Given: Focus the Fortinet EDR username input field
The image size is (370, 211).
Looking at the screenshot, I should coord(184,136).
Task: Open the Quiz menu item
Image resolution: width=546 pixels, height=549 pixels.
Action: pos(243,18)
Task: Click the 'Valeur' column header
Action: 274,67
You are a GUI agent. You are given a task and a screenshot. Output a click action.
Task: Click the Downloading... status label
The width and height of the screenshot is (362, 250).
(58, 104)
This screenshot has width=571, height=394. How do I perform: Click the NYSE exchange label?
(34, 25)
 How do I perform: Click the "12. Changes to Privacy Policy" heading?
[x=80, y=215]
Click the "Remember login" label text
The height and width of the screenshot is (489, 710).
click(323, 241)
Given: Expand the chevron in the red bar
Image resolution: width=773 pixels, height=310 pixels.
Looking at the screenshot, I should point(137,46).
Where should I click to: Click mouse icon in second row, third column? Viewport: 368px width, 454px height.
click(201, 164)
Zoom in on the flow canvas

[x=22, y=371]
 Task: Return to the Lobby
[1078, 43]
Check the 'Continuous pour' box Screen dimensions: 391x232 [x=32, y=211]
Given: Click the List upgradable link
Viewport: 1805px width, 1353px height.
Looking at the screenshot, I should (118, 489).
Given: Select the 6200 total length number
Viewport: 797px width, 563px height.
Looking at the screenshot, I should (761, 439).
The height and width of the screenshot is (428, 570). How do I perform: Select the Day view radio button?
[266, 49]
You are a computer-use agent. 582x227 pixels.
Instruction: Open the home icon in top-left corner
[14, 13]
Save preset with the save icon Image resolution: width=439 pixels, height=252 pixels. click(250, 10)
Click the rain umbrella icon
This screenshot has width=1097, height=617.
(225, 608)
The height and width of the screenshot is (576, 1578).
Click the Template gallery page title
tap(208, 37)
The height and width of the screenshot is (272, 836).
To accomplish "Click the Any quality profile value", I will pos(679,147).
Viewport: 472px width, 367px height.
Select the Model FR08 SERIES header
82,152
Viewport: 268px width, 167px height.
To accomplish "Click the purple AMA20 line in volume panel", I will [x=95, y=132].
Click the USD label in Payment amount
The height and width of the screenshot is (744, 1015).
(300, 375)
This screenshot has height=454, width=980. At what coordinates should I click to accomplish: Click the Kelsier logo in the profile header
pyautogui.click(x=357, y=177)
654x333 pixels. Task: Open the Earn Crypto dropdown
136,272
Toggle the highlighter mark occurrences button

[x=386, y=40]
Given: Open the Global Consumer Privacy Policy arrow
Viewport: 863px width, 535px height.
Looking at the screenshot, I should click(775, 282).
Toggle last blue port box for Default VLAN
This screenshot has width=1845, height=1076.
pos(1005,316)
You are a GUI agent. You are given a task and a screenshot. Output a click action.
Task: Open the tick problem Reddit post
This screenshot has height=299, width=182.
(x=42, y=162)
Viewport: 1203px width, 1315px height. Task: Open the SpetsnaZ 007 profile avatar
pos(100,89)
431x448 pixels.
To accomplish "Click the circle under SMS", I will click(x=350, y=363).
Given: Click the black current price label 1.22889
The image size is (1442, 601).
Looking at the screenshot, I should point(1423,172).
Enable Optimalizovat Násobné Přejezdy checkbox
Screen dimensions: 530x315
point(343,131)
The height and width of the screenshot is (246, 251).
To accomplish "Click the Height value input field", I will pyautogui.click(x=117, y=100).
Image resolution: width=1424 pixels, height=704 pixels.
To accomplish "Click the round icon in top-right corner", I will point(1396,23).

EXERCISE:
Copy all of the records above line for line, with no changes.

COMPLETED EXERCISE:
Given: Focus the Fortinet EDR username input field
The image size is (370, 211).
Looking at the screenshot, I should coord(184,136).
Task: Open the Quiz menu item
Image resolution: width=546 pixels, height=549 pixels.
Action: pos(243,18)
Task: Click the 'Valeur' column header
Action: 274,67
You are a GUI agent. You are given a task and a screenshot. Output a click action.
Task: Click the Downloading... status label
The width and height of the screenshot is (362, 250).
(58, 104)
This screenshot has width=571, height=394. How do I perform: Click the NYSE exchange label?
(34, 25)
 How do I perform: Click the "12. Changes to Privacy Policy" heading?
[x=80, y=215]
Click the "Remember login" label text
The height and width of the screenshot is (489, 710).
click(323, 241)
Given: Expand the chevron in the red bar
Image resolution: width=773 pixels, height=310 pixels.
Looking at the screenshot, I should point(137,46).
Where should I click to: Click mouse icon in second row, third column? Viewport: 368px width, 454px height.
click(201, 164)
Zoom in on the flow canvas

[x=22, y=371]
 Task: Return to the Lobby
[1078, 43]
Check the 'Continuous pour' box Screen dimensions: 391x232 [x=32, y=211]
Given: Click the List upgradable link
Viewport: 1805px width, 1353px height.
Looking at the screenshot, I should (118, 489).
Given: Select the 6200 total length number
Viewport: 797px width, 563px height.
Looking at the screenshot, I should (761, 439).
The height and width of the screenshot is (428, 570). How do I perform: Select the Day view radio button?
[266, 49]
You are a computer-use agent. 582x227 pixels.
Instruction: Open the home icon in top-left corner
[14, 13]
Save preset with the save icon Image resolution: width=439 pixels, height=252 pixels. click(250, 10)
Click the rain umbrella icon
This screenshot has width=1097, height=617.
(225, 608)
The height and width of the screenshot is (576, 1578).
Click the Template gallery page title
tap(208, 37)
The height and width of the screenshot is (272, 836).
To accomplish "Click the Any quality profile value", I will pos(679,147).
Viewport: 472px width, 367px height.
Select the Model FR08 SERIES header
82,152
Viewport: 268px width, 167px height.
To accomplish "Click the purple AMA20 line in volume panel", I will [x=95, y=132].
Click the USD label in Payment amount
The height and width of the screenshot is (744, 1015).
(300, 375)
This screenshot has height=454, width=980. At what coordinates should I click to accomplish: Click the Kelsier logo in the profile header
pyautogui.click(x=357, y=177)
654x333 pixels. Task: Open the Earn Crypto dropdown
136,272
Toggle the highlighter mark occurrences button

[x=386, y=40]
Given: Open the Global Consumer Privacy Policy arrow
Viewport: 863px width, 535px height.
Looking at the screenshot, I should click(775, 282).
Toggle last blue port box for Default VLAN
This screenshot has width=1845, height=1076.
pos(1005,316)
You are a GUI agent. You are given a task and a screenshot. Output a click action.
Task: Open the tick problem Reddit post
This screenshot has height=299, width=182.
(x=42, y=162)
Viewport: 1203px width, 1315px height. Task: Open the SpetsnaZ 007 profile avatar
pos(100,89)
431x448 pixels.
To accomplish "Click the circle under SMS", I will click(x=350, y=363).
Given: Click the black current price label 1.22889
The image size is (1442, 601).
Looking at the screenshot, I should point(1423,172).
Enable Optimalizovat Násobné Přejezdy checkbox
Screen dimensions: 530x315
point(343,131)
The height and width of the screenshot is (246, 251).
To accomplish "Click the Height value input field", I will pyautogui.click(x=117, y=100).
Image resolution: width=1424 pixels, height=704 pixels.
To accomplish "Click the round icon in top-right corner", I will point(1396,23).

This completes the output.